Did you catch the recent Oscars?   Generally, in my opinion, not a strong year for movies.   The fact that “The Bridesmaids” received at least two nominations bares that out.   While a somewhat humorous comedy, not exactly what one thinks of as Oscar material.    Yet a couple of movies were standouts last year, according to this self-appointed movie critic.  “The Descendants”  proved to be a touching drama, with some humour too,  and some incredible views of Hawaii!   “Moneyball”  told the true story of a professional baseball phenom turned failure turned phenom once again.  Billy Bean was drafted back in the 80’s at a young age and chose to enter the big leagues at 18 rather than put in a few years in the minors or in university ball.   Possessing all the God-given gifts to excel, told by hungry scouts that he’d even become, perhaps, a hall-of-famer, the pressure of being an 18-year-old in that situation proved to be too much for him.  He never found his stride, lost his confidence, then eventually the confidence of his coaches and manager, then his team, and finally the league, which spat him out like used-up chewing tobacco after only a few years of mediocre performance.   Many years later, as a major league baseball executive, he embarked on a radical new system of baseball team management.  He figured out how to put together a top notch team with little money on hand, a team without major stars. The goal was to compose a team in Oakland, CA, that could compete at the highest levels but with the lowest amassed salaries, and to do it using mathematical statistics.   He succeeded and continues succeeding to this day.

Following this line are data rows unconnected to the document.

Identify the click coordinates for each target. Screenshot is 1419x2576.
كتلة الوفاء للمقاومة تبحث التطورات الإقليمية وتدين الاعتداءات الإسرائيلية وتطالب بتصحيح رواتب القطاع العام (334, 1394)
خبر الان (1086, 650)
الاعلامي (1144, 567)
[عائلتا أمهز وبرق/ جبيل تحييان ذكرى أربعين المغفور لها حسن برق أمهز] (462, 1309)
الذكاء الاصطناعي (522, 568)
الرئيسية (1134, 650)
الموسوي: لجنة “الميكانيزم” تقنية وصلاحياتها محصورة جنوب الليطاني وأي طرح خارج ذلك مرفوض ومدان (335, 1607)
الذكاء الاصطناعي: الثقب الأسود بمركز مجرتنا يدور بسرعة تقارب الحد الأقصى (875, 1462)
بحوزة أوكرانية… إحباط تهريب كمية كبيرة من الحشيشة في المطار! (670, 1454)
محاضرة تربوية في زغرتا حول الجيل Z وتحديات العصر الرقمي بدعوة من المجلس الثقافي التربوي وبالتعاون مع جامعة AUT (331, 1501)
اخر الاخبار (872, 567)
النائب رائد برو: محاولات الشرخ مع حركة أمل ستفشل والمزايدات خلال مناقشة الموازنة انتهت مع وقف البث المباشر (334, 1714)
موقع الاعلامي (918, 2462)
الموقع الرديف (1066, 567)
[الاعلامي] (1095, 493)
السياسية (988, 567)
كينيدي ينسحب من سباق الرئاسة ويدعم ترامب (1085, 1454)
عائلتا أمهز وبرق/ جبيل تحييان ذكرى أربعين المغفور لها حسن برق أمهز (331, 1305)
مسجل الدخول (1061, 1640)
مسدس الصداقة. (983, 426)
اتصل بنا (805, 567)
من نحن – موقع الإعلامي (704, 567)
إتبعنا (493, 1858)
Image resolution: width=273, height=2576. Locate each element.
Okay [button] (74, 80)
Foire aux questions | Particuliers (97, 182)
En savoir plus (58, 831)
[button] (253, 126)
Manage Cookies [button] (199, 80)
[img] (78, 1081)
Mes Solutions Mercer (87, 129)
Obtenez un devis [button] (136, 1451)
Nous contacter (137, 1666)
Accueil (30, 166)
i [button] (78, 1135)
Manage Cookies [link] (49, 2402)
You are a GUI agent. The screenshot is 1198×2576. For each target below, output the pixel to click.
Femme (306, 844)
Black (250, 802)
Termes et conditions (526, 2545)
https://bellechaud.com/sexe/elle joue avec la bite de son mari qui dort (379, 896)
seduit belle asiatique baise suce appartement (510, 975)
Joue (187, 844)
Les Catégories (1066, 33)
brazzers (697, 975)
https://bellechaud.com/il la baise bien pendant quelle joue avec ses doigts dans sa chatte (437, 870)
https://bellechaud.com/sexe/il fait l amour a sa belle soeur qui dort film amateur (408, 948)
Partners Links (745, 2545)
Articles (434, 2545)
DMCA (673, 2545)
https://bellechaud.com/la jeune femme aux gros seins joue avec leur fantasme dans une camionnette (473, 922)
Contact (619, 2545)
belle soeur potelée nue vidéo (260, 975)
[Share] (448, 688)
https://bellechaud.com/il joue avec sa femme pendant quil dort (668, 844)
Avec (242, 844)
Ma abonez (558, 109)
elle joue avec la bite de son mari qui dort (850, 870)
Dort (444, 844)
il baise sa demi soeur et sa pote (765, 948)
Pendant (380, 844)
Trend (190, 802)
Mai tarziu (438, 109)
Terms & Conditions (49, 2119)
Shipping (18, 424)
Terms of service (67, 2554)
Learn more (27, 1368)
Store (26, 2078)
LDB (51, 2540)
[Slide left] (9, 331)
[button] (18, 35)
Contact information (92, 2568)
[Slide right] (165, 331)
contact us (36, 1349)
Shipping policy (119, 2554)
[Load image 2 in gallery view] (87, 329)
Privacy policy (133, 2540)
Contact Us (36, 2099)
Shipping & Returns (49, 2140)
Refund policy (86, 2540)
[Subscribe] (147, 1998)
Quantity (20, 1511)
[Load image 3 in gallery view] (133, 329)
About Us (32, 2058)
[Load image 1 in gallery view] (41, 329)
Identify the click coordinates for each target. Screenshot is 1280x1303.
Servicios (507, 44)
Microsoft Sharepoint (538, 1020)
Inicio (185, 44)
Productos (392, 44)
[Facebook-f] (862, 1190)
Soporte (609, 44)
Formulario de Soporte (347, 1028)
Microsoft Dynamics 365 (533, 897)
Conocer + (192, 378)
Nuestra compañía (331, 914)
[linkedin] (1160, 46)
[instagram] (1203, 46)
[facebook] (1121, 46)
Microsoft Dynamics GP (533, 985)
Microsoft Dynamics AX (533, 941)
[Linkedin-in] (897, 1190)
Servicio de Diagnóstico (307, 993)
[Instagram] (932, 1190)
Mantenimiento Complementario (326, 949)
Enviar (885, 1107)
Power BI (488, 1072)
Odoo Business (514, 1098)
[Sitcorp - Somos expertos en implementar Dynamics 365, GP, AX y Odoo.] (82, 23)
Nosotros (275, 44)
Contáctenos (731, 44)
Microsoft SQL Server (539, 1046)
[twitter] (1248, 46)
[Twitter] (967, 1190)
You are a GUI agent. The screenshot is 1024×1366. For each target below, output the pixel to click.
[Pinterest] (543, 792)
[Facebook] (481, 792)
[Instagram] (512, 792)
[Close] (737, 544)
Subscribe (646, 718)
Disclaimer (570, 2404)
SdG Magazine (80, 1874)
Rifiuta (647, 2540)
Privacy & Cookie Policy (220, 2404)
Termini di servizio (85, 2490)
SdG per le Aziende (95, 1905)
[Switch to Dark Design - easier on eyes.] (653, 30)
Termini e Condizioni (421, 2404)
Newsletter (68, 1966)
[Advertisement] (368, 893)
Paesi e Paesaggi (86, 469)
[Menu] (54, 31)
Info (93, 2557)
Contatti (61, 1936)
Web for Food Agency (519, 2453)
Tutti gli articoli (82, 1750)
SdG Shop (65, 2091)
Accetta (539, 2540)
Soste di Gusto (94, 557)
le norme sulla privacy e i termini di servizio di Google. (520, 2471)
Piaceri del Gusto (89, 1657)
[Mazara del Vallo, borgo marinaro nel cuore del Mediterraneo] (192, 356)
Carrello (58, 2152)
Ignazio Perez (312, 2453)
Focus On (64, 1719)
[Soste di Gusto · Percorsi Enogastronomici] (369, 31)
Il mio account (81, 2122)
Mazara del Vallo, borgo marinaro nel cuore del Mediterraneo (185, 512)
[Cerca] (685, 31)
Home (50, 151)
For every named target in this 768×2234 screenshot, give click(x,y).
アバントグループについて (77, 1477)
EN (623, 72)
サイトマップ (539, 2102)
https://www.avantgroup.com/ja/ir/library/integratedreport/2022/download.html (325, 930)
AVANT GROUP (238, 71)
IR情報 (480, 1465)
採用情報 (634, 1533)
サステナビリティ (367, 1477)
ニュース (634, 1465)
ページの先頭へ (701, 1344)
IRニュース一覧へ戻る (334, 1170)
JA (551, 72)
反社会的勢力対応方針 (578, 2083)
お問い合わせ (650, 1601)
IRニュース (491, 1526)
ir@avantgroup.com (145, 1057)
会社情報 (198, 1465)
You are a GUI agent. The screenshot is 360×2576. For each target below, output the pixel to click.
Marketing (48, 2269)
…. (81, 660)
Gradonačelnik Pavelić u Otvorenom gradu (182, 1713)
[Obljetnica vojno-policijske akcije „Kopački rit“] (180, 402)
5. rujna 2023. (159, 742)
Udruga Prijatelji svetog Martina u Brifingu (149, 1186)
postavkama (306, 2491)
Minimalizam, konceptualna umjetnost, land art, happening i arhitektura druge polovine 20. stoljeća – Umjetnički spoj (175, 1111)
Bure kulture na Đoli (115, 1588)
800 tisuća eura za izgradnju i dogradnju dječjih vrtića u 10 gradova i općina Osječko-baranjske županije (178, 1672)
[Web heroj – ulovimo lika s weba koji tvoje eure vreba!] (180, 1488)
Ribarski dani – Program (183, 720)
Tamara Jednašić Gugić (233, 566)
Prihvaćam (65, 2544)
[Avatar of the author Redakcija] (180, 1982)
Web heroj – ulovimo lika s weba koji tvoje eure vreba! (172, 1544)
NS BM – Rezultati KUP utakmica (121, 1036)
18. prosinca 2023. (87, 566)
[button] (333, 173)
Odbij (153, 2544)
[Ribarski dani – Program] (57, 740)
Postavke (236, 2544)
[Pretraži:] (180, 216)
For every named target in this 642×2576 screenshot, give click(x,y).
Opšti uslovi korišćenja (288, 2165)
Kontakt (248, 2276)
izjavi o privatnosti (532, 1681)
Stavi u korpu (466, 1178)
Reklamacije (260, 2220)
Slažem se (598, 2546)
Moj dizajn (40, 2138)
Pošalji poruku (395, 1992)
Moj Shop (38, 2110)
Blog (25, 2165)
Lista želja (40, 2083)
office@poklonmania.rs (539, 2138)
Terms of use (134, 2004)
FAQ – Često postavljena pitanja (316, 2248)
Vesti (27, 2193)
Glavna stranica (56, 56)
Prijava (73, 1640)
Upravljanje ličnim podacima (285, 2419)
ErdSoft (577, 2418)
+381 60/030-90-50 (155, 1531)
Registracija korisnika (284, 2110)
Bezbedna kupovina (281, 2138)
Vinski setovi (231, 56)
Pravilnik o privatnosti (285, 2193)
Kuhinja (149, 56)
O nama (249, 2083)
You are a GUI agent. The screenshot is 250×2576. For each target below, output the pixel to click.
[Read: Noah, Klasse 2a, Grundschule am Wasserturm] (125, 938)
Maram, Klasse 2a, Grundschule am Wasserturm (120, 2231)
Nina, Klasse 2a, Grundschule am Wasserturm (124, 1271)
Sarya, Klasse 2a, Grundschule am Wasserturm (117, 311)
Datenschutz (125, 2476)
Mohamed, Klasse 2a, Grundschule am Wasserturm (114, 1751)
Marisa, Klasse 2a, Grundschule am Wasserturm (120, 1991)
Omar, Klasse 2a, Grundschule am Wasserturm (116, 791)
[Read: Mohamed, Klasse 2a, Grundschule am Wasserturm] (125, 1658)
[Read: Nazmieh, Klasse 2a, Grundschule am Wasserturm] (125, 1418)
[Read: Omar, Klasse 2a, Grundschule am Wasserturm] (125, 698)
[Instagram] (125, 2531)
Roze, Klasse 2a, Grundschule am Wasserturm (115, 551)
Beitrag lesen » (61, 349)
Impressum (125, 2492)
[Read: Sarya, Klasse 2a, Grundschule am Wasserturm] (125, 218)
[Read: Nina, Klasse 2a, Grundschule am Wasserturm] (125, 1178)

At one point in the film Billy Bean, having finally produced  a strong, competitive team, but then having lost in the playoffs, is haunted by his earlier failure as a player.  The same feelings of shame, embarrassment, and humiliation wash over him.  He can’t shake it.   Although lauded for his incredible success, Bean takes no pleasure in it.    The team lost, that’s all he can see.  In other words there’s a forest there, but he can’t see it for the trees, so to speak.  His computer whiz assistant steps in with a little perspective, and he does it by showing Bean an old video of a minor league player’s extremely embarrassing but illustrative blunder, all caught on video.   The minor leaguer was (can’t recall his name but I’m sure we could find it on YouTube) a hefty, verging on obese, slugger and designated hitter.   The video clip shows this career minor-leaguer connecting perfectly with a fast-ball, sending the ball high into the outfield.  As this rather out-of-shape player rounds first base at a speed clearly less than impressive but giving it all he’s got,  the poor guy’s pants begin to fall down.   Nothing risqué occurs, nothing more than humiliation, really.  For as he finds himself half way to second base, thinking he’s stuck in no man’s land, he races back as best he can to the safety of first base, tripping and stumbling due to his compromised pants.    Little does he know that his 20-second period of urgent, slapstick running and stumbling was all unnecessary.   He had blasted the ball out of the park.   Other players, players of the opposite team, caught up in the absurdity of the situation,  knowing what the poor guy has accomplished,  try to  convince him that he can relax, take it easy, get up off the ground and take his own pace around the bases.   He is safe.  He hit a home run.  All is well.   Yet he had assumed he was in trouble, in danger of being thrown out.   His perspective was off.

What about our perspective on life?   On God?   Can we see the forest for the trees?   The great old hymn “Just as I am, Without one Plea” was long associated with the television broadcasts of Billy Graham’s “crusades”, but written long before Billy was born.    Just as I am.  Just as we are, God loves us, graces us, values us!   Sometimes it is so easy to get caught up in what we perceive to be the mistakes of our lives, the failures of our efforts at work or at home,  the imperfection of our spirits, thoughts, words, and actions.   And the weight of our self-judgement just keeps pushing us downward, into the dust in a way, like a chunky baseball player whose faulty perspective pushed him down, literally, into the dust.   God doesn’t want us to be “caught up”,  as far as my reading of the New Testament tells me.    God wants, desires, our liberation from self-judgement and for some self-loathing.  Even deep into Lent it’s important we hear and remember this gospel message.   The Lord hopes to give us another perspective on things, one of confidence, peace, and the ability to holds our heads high, to walk with our backs straight.  For in Christ God has declared above all else, “Just as we are, imperfect, flawed,  human, we are embraced, welcomed, adored by God.  Just as we are!    “For freedom Christ has set us free”, writes Paul in Galatians.  For freedom, Christ has set us free!!

Perspective,  faith,  belief.    Let us not forget that Lent always leads to Easter!    Penitence leads to empowerment.    Our lives are producing something for the building of God’s kingdom, even if we’re not aware of it.    We are more than our mistakes, much more.   God knows that, celebrates it.  Do we?